Dogs with this cognitive dysfunction syndrome require life-long therapy and support. However, your help can make a world of difference when it comes to improving your dog’s cognitive functions. For example, although it will not “cure” your dog, maintaining a healthy and stimulating environment will help in slowing the progression of “cognitive decline.” This typically involves imposing a daily routine of exercise, play, and training.

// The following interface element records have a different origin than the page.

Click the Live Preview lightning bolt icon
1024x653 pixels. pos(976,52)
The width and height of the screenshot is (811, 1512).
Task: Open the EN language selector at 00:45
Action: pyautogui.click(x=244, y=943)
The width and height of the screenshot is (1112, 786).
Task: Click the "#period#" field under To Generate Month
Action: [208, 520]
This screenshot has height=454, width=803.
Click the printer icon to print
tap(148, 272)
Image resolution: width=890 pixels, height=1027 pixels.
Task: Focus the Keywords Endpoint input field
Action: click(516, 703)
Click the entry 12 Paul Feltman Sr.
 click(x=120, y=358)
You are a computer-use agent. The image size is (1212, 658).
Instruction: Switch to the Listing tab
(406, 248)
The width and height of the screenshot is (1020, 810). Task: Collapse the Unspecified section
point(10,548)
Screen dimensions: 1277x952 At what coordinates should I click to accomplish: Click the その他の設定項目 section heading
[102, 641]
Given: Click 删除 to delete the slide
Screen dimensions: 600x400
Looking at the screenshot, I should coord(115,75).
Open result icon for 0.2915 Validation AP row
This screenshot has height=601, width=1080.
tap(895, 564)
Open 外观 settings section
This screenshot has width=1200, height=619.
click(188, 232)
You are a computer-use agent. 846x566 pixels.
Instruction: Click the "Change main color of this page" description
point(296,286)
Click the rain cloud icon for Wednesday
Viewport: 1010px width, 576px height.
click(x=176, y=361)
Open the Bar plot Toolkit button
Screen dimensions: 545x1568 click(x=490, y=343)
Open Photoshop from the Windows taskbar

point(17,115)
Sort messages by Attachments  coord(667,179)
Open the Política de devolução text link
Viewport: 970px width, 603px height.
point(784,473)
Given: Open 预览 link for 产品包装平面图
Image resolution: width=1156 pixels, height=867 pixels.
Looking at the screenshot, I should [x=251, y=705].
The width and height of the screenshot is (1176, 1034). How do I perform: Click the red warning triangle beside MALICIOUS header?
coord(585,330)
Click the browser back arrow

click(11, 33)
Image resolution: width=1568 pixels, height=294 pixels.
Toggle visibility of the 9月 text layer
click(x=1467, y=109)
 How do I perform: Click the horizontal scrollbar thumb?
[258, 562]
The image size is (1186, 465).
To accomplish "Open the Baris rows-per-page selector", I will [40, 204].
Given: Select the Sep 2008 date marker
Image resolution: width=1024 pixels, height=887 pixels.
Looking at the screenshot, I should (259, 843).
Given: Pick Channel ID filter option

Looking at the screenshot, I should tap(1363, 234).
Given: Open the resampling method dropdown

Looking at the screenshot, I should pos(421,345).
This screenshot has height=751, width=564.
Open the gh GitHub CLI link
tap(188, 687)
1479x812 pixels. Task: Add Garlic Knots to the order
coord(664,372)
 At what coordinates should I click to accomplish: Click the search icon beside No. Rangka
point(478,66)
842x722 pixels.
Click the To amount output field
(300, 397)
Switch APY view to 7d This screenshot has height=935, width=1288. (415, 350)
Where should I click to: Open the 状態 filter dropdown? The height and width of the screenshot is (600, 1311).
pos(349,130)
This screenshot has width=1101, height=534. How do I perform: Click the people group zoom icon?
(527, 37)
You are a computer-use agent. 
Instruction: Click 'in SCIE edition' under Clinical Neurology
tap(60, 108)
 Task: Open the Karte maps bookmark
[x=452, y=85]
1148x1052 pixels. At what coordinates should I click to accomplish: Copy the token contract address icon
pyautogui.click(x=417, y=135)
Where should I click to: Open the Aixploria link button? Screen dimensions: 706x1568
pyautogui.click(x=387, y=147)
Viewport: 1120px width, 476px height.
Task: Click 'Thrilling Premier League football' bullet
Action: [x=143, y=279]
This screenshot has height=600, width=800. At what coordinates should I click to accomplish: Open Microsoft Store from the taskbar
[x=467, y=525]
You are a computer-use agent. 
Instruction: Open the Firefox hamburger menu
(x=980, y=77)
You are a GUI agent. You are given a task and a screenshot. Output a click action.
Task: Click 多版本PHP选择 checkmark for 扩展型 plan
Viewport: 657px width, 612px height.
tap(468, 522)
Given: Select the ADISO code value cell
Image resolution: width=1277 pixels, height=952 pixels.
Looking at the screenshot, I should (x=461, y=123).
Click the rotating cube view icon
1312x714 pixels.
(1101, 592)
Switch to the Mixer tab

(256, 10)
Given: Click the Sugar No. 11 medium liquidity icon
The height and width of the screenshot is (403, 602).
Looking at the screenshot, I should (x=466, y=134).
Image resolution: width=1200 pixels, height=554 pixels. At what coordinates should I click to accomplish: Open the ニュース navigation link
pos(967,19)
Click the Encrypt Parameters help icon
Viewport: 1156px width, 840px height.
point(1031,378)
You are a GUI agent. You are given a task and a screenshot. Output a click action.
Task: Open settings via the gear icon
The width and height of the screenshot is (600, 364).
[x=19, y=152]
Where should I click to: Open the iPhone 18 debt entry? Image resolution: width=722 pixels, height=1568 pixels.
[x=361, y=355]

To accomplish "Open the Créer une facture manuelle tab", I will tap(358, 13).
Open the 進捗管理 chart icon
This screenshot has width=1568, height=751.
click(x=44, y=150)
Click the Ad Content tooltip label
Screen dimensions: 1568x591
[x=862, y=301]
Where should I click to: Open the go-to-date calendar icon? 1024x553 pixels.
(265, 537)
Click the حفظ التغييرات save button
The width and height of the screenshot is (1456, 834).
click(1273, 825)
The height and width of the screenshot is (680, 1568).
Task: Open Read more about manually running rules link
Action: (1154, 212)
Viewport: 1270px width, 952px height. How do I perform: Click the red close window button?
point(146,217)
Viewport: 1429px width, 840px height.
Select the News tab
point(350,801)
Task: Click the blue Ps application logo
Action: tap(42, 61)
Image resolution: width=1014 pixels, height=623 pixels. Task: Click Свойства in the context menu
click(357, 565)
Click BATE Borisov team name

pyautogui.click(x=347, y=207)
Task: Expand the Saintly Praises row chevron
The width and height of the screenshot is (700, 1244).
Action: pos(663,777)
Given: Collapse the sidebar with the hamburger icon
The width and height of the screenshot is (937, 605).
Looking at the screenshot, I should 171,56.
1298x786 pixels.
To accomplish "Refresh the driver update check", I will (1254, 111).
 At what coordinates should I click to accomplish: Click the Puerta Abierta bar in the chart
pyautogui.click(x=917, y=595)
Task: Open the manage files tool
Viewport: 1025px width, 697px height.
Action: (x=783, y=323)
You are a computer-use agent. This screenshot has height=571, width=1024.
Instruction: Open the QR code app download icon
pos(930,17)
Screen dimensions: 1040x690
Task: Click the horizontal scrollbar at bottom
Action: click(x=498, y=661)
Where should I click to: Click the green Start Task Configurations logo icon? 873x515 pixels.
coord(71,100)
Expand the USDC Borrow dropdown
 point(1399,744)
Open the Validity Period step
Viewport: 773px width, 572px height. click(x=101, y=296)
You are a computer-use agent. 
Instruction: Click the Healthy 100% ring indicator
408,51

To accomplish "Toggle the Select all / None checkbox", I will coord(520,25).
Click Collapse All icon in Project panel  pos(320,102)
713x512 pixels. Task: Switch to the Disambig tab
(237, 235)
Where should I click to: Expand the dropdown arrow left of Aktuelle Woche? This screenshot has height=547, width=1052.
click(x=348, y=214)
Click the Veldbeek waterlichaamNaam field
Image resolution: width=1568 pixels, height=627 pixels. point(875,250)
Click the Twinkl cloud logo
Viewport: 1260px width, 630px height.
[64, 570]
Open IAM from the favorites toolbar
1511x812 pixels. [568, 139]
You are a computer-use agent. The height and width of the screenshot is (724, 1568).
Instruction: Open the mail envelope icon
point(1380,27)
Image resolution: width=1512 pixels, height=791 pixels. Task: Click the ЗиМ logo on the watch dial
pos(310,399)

In addition to medication and behavioral therapy, your veterinarian may suggest employing a special, balanced diet to improve the dog’s cognitive function; i.e., memory, learning ability, etc. This diet is also typically supplemented with antioxidants, vitamin E and C, selenium, flavonoids, beta carotene, carotenoids, Omega-3, and carnitine — all considered excellent for improving the dog’s cognitive functions.

There are commercially prepared diets to make this easy.  Hill’s Prescription diet b/d and l/d.  I will make a recommendation based on blood analysis.


  • Avoid exposure stimuli known to distress the animal.
  • Early rewarding of any normal, preferred, or good interactive or elimination behaviors and encouraging normal locomotion
  • There should be absolutely no punishment—physical, verbal, deprivational, or mental—for any undesirable behavior that occurs as a result of this condition. Such actions will render the patient more anxious.
  • Protect the patient from attendant wanderings or odd behaviors while keeping it comfortable. The latter may involve containing it in an area with an absorbent surface when left alone.
  • Mental stimulation in the early stages is important and may delay clinical progression. Treat balls, food toys, games involving puzzle solving, safe exercise, interactive tasks (“get the mouse,” “bring the ball,” etc.), and olfactory stimulation are useful.


  • As stated, plus physically and mentally stimulating exercises, such as swimming, massage, range of motion exercises.
  • Encourage relaxation.
  • If “loss of housetraining” occurs, ensure that the animal is taken out frequently to minimize the cost of “mistakes;” reward frequently as for a young pup and if needed diaper dog to decrease both client and dog distress.
  • Encourage reestablishment of daily cycles by feeding at regular hours and at least a few hours before bedtime, and administer a benzodiazepine (alprazolam, clonazepam) before bed if needed.
  • Protect the pet from accidents (e.g., falling into the swimming pool, falling down stairs).
  • Specialized diets rich in antioxidants decrease the rate of cognitive dysfunction progression, improve behavioral function, and may have a protective effect (e.g., Hill’s B/D [Brain Diet]; Purina Veterinary Diets EN).
  • In the United Kingdom, nutraceutical food additives are available and have been shown to improve function in dogs with cognitive changes (e.g., Aktivait, Vet Plus UK).
  • Newer additives also are recommended as preventative agents (e.g., Senilife, CEVA; Novifit [SAM-e; Virbac]; omega-3 fatty acids [Nordic Naturals])
  • The monoamine oxidase inhibitor, selegiline (Anipryl), 0.5 mg/kg PO q 24 h (may double dose after 1 month if ineffective) is the drug of choice and is licensed for use for the treatment of canine cognitive dysfunction in the United States.

Living and Management

We should evaluate your dog periodically to monitor its response to therapy and the progression of symptoms. However, if you notice any behavioral changes in the dog, notify me immediately. For stable patients, twice yearly checkups are sufficient enough, unless new problems arise.